● Exercise requirements
Rewrite the entries below, swapping "Instruction" for "Goal" everywhere it occurs and leaving every other line unchanged.

● Records provided

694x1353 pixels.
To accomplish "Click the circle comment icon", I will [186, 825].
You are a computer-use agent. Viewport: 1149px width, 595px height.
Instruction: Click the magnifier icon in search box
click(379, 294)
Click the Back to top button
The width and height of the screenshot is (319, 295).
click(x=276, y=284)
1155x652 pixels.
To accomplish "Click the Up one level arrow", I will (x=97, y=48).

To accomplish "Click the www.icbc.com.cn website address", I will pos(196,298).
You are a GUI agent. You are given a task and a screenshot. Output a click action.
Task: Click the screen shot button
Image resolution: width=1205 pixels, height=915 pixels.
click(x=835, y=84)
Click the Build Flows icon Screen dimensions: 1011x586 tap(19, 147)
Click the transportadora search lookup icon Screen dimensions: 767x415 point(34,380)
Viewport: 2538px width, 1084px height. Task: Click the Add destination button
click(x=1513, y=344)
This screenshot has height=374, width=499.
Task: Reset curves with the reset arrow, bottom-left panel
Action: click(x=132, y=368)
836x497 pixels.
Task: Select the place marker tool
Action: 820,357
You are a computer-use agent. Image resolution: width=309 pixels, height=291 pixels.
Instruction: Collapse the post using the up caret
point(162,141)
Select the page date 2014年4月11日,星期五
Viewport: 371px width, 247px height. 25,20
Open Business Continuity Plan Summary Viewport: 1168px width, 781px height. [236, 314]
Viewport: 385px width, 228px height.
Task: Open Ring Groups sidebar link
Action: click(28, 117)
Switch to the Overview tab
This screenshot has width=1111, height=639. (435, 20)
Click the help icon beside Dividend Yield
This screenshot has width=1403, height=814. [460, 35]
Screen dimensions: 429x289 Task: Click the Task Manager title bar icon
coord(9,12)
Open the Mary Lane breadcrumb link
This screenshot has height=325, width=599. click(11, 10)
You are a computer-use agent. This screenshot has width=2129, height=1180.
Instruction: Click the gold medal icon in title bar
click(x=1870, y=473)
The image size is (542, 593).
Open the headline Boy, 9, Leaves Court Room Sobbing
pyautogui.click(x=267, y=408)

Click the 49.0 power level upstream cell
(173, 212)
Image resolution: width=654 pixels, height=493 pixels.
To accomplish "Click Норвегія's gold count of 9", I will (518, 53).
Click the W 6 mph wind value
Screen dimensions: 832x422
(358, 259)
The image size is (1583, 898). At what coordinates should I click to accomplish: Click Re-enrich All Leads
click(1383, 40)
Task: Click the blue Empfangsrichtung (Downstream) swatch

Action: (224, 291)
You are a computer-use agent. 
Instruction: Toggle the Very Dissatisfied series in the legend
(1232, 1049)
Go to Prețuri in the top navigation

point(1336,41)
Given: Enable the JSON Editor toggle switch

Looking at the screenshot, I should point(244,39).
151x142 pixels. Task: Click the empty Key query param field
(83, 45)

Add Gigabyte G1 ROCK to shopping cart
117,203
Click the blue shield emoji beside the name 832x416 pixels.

● Exercise answer
694x1353 pixels.
To accomplish "Click the circle comment icon", I will [186, 825].
You are a computer-use agent. Viewport: 1149px width, 595px height.
Goal: Click the magnifier icon in search box
click(379, 294)
Click the Back to top button
The width and height of the screenshot is (319, 295).
click(x=276, y=284)
1155x652 pixels.
To accomplish "Click the Up one level arrow", I will (x=97, y=48).

To accomplish "Click the www.icbc.com.cn website address", I will pos(196,298).
You are a GUI agent. You are given a task and a screenshot. Output a click action.
Task: Click the screen shot button
Image resolution: width=1205 pixels, height=915 pixels.
click(x=835, y=84)
Click the Build Flows icon Screen dimensions: 1011x586 tap(19, 147)
Click the transportadora search lookup icon Screen dimensions: 767x415 point(34,380)
Viewport: 2538px width, 1084px height. Task: Click the Add destination button
click(x=1513, y=344)
This screenshot has height=374, width=499.
Task: Reset curves with the reset arrow, bottom-left panel
Action: click(x=132, y=368)
836x497 pixels.
Task: Select the place marker tool
Action: 820,357
You are a computer-use agent. Image resolution: width=309 pixels, height=291 pixels.
Goal: Collapse the post using the up caret
point(162,141)
Select the page date 2014年4月11日,星期五
Viewport: 371px width, 247px height. 25,20
Open Business Continuity Plan Summary Viewport: 1168px width, 781px height. [236, 314]
Viewport: 385px width, 228px height.
Task: Open Ring Groups sidebar link
Action: click(28, 117)
Switch to the Overview tab
This screenshot has width=1111, height=639. (435, 20)
Click the help icon beside Dividend Yield
This screenshot has width=1403, height=814. [460, 35]
Screen dimensions: 429x289 Task: Click the Task Manager title bar icon
coord(9,12)
Open the Mary Lane breadcrumb link
This screenshot has height=325, width=599. click(11, 10)
You are a computer-use agent. This screenshot has width=2129, height=1180.
Goal: Click the gold medal icon in title bar
click(x=1870, y=473)
The image size is (542, 593).
Open the headline Boy, 9, Leaves Court Room Sobbing
pyautogui.click(x=267, y=408)

Click the 49.0 power level upstream cell
(173, 212)
Image resolution: width=654 pixels, height=493 pixels.
To accomplish "Click Норвегія's gold count of 9", I will (518, 53).
Click the W 6 mph wind value
Screen dimensions: 832x422
(358, 259)
The image size is (1583, 898). At what coordinates should I click to accomplish: Click Re-enrich All Leads
click(1383, 40)
Task: Click the blue Empfangsrichtung (Downstream) swatch

Action: (224, 291)
You are a computer-use agent. 
Goal: Toggle the Very Dissatisfied series in the legend
(1232, 1049)
Go to Prețuri in the top navigation

point(1336,41)
Given: Enable the JSON Editor toggle switch

Looking at the screenshot, I should point(244,39).
151x142 pixels. Task: Click the empty Key query param field
(83, 45)

Add Gigabyte G1 ROCK to shopping cart
117,203
Click the blue shield emoji beside the name 832x416 pixels.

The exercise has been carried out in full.